- _EXTRAIT CHOISI_
************

Vu la procédure suivante :
Procédure contentieuse antérieure :
M. F... D..., M. H... B..., M. A... G..., Mme K... E... et Mme I... C... ont demandé au tribunal administratif de Marseille d'annuler l'arrêté du 26 décembre 2019 par lequel le maire de la commune d'Uvernet-Fours a interdit la circulation sur le chemin rural " Chemin bas de la zone des chalets " à Pra Loup 1600 à tous les véhicules motorisés en période de gel, de dégel et d'enneigement sur la partie dont la commune est propriétaire, ainsi que la décision du 30 mars 2020 rejetant leur recours gracieux du 20 février 2020.
Par un jugement n° 2003810 du 8 novembre 2022, le tribunal administratif de Marseille a :
- donné acte du désistement de l'intervention volontaire de M. J... et M. H... L... ;
- annulé l'arrêté du 26 décembre 2019 et la décision du 30 mars 2020 de rejet du recours gracieux en tant que l'interdiction de circulation ne comporte pas de dérogation pour les véhicules utilisés pour l'exercice des missions de service public ;
- enjoint au maire d'Uvernet-Fours d'autoriser la circulation des véhicules utilisés pour l'exercice des missions de service public, même en période de gel, de dégel et d'enneigement, sur le " Chemin bas de la zone des chalets " dans un délai d'un mois à compter de la notification du jugement ;
- rejeté le surplus des conclusions de la requête et les conclusions présentées par la commune d'Uvernet-Fours sur le fondement de l'article L. 761-1 du code de justice administrative.
Procédure devant la cour :
Par une requête et un mémoire, enregistrés les 9 janvier 2023 et 16 octobre 2023, M. D... et M. B..., représentés par Me Burtez-Doucede, demandent à la cour :
1°) à titre principal, d'annuler ce jugement du tribunal administratif de Marseille et d'annuler l'arrêté du 26 décembre 2019 et la décision du 30 mars 2020 ;
2°) à titre subsidiaire, d'enjoindre à la commune d'Uvernet-Fours de rétablir l'accès au " Chemin bas de la zone des chalets " à Pra Loup 1600 par tous moyens utiles, dans un délai de cinq jours à compter de la notification de l'arrêt à intervenir et sous astreinte de 100 euros par jours de retard passé ce délai ;
3°) de mettre à la charge de la commune d'Uvernet-Fours la somme de 2 500 euros en application des dispositions de l'article L. 761-1 du code de justice administrative.

************

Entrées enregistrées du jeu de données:
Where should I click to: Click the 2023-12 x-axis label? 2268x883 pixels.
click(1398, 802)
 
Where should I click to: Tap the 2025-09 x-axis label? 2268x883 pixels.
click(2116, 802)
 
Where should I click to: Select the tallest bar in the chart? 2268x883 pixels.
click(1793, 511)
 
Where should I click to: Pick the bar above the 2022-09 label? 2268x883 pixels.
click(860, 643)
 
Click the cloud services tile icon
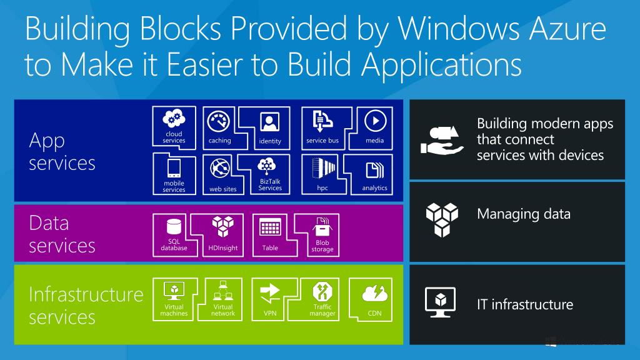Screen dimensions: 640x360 [173, 119]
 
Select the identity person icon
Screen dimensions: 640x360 [270, 121]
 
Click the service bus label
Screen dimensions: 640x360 [322, 141]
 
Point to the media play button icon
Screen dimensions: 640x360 [374, 120]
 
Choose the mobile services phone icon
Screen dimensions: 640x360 [173, 167]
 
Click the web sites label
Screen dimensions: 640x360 [223, 189]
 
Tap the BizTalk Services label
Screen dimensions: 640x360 [270, 184]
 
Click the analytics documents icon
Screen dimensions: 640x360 [374, 169]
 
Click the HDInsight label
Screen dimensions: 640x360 [223, 248]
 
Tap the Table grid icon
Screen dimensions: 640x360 [270, 227]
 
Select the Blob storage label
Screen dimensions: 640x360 [322, 246]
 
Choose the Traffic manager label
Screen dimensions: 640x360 [322, 310]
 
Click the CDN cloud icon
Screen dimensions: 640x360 [374, 293]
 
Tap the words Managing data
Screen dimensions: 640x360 [523, 214]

************

- _CONSIGNES DE L'EXERCICE_
(a) Répondez s'il vous plaît à ces questions sur l'extrait :
(i) Quel tribunal a rendu le jugement n° 2003810 ?
(ii) Dans quel délai le maire devait-il autoriser la circulation des véhicules utilisés pour les missions de service public ?
(iii) Quelle somme M. D... et M. B... demandent-ils de mettre à la charge de la commune d'Uvernet-Fours ?
(b) Recopiez le passage de l'extrait qui commence aux mots "Vu la procédure" et se termine après les mots "20 février 2020.".
Ces enregistrements forment un matériau distinct de l'extrait.

- _RÉPONSES PAR CONSIGNE_
(a)
(i) Le tribunal administratif de Marseille.
(ii) Dans un délai d'un mois à compter de la notification du jugement.
(iii) La somme de 2 500 euros.

(b)
Vu la procédure suivante :
Procédure contentieuse antérieure :
M. F... D..., M. H... B..., M. A... G..., Mme K... E... et Mme I... C... ont demandé au tribunal administratif de Marseille d'annuler l'arrêté du 26 décembre 2019 par lequel le maire de la commune d'Uvernet-Fours a interdit la circulation sur le chemin rural " Chemin bas de la zone des chalets " à Pra Loup 1600 à tous les véhicules motorisés en période de gel, de dégel et d'enneigement sur la partie dont la commune est propriétaire, ainsi que la décision du 30 mars 2020 rejetant leur recours gracieux du 20 février 2020.